Reproduce word for word the stretch of the entries below from the line containing "You are a computer-use agent. The height" through the line containing "will click(x=100, y=249).", both lines included.
____________________
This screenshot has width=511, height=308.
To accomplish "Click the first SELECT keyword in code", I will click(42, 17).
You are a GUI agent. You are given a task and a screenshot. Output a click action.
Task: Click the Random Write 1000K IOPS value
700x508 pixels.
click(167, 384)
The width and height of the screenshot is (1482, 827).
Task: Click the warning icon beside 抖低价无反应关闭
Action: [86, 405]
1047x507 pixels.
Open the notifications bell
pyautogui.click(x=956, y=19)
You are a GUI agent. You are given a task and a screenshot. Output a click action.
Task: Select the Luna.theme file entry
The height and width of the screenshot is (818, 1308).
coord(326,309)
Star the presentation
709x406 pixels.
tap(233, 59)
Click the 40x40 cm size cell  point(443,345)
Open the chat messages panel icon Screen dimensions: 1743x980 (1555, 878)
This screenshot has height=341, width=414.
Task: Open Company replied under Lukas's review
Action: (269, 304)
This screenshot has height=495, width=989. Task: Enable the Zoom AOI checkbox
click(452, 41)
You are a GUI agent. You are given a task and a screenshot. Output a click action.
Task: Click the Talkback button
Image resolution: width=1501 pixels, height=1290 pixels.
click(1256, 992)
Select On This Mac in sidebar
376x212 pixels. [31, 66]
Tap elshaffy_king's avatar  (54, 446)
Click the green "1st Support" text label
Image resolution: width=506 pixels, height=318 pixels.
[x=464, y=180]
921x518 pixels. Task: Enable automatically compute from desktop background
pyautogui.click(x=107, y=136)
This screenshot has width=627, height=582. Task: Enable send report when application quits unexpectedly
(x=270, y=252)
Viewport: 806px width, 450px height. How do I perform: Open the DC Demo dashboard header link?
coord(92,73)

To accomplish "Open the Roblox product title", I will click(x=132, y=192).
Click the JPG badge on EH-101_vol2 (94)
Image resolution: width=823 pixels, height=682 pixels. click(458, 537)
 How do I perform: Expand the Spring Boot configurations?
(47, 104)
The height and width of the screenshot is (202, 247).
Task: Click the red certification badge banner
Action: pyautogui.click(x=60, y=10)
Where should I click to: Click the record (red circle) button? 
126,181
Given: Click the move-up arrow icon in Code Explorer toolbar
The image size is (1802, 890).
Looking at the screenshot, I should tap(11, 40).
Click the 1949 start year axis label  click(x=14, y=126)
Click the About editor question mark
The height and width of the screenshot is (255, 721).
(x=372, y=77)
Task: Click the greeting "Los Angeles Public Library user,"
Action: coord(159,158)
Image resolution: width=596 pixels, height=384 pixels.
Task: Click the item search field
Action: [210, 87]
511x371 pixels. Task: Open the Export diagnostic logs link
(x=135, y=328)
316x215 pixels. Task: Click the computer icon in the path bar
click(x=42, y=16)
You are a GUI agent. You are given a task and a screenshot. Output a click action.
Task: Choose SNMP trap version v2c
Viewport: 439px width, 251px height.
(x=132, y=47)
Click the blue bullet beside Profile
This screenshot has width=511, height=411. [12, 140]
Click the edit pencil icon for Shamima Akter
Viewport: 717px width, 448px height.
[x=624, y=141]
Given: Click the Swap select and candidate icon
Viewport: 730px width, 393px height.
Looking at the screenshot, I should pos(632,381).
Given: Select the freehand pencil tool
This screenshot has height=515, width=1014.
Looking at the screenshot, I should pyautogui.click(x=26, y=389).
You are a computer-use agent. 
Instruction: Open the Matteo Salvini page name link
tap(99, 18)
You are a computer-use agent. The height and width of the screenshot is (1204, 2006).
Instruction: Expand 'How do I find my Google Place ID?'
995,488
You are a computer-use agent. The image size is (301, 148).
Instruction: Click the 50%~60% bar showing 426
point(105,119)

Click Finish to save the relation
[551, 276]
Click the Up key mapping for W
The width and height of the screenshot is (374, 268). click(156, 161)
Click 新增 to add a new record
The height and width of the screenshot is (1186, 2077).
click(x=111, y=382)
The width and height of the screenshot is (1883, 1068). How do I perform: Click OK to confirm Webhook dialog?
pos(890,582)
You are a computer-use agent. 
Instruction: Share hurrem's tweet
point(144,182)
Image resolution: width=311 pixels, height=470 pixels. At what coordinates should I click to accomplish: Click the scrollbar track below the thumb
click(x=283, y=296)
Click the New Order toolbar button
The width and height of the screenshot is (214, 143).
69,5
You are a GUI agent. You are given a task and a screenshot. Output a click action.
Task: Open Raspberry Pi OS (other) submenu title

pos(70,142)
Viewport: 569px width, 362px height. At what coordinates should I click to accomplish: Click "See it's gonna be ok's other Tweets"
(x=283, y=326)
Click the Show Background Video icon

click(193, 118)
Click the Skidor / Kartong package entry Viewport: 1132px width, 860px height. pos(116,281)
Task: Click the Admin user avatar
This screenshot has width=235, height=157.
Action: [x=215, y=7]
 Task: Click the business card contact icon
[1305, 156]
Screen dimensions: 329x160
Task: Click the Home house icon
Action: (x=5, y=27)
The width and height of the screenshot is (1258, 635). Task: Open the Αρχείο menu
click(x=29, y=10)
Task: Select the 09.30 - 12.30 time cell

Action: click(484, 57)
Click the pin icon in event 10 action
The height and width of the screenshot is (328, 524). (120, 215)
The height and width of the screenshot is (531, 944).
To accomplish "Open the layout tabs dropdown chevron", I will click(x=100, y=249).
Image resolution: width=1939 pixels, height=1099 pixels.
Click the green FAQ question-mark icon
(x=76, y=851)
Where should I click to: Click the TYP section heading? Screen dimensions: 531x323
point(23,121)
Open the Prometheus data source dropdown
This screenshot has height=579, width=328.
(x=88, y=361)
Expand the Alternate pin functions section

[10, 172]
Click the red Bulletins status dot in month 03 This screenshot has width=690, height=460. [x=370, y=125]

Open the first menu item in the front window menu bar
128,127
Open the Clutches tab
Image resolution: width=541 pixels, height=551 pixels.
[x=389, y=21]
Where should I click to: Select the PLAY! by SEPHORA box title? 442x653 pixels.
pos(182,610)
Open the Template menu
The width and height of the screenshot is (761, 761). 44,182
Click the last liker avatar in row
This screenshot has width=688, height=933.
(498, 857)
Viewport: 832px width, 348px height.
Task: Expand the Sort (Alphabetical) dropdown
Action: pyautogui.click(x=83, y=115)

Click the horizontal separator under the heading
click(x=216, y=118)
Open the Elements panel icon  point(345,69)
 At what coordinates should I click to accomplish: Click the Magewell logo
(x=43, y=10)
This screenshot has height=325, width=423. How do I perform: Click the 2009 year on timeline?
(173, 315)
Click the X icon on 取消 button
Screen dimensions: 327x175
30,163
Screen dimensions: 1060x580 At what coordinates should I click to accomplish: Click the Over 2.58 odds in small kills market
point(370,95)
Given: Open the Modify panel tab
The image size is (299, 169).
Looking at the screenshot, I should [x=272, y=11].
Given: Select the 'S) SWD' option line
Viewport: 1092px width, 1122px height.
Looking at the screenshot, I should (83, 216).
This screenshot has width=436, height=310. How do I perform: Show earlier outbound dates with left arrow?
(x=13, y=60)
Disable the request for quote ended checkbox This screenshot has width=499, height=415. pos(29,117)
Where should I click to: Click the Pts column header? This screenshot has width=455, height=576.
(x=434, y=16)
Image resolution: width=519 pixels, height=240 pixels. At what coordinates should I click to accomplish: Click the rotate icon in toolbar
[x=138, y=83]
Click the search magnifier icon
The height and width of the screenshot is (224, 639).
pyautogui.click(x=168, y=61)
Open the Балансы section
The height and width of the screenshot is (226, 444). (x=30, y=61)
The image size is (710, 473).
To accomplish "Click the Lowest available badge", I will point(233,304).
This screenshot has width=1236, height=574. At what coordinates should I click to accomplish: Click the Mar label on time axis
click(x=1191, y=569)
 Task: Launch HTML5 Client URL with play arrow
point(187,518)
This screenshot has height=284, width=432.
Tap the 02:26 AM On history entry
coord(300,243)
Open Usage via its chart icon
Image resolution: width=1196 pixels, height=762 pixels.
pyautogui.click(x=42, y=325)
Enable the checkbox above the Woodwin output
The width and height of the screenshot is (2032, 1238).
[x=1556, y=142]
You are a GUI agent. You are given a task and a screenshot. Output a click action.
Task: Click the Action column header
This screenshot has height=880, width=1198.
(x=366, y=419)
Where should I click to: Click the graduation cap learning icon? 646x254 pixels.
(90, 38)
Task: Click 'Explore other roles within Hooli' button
____________________
### Result of this exercise
You are a computer-use agent. The height and width of the screenshot is (1204, 2006).
Instruction: Expand 'How do I find my Google Place ID?'
995,488
You are a computer-use agent. The image size is (301, 148).
Instruction: Click the 50%~60% bar showing 426
point(105,119)

Click Finish to save the relation
[551, 276]
Click the Up key mapping for W
The width and height of the screenshot is (374, 268). click(156, 161)
Click 新增 to add a new record
The height and width of the screenshot is (1186, 2077).
click(x=111, y=382)
The width and height of the screenshot is (1883, 1068). How do I perform: Click OK to confirm Webhook dialog?
pos(890,582)
You are a computer-use agent. 
Instruction: Share hurrem's tweet
point(144,182)
Image resolution: width=311 pixels, height=470 pixels. At what coordinates should I click to accomplish: Click the scrollbar track below the thumb
click(x=283, y=296)
Click the New Order toolbar button
The width and height of the screenshot is (214, 143).
69,5
You are a GUI agent. You are given a task and a screenshot. Output a click action.
Task: Open Raspberry Pi OS (other) submenu title

pos(70,142)
Viewport: 569px width, 362px height. At what coordinates should I click to accomplish: Click "See it's gonna be ok's other Tweets"
(x=283, y=326)
Click the Show Background Video icon

click(193, 118)
Click the Skidor / Kartong package entry Viewport: 1132px width, 860px height. pos(116,281)
Task: Click the Admin user avatar
This screenshot has width=235, height=157.
Action: [x=215, y=7]
 Task: Click the business card contact icon
[1305, 156]
Screen dimensions: 329x160
Task: Click the Home house icon
Action: (x=5, y=27)
The width and height of the screenshot is (1258, 635). Task: Open the Αρχείο menu
click(x=29, y=10)
Task: Select the 09.30 - 12.30 time cell

Action: click(484, 57)
Click the pin icon in event 10 action
The height and width of the screenshot is (328, 524). (120, 215)
The height and width of the screenshot is (531, 944).
To accomplish "Open the layout tabs dropdown chevron", I will click(x=100, y=249).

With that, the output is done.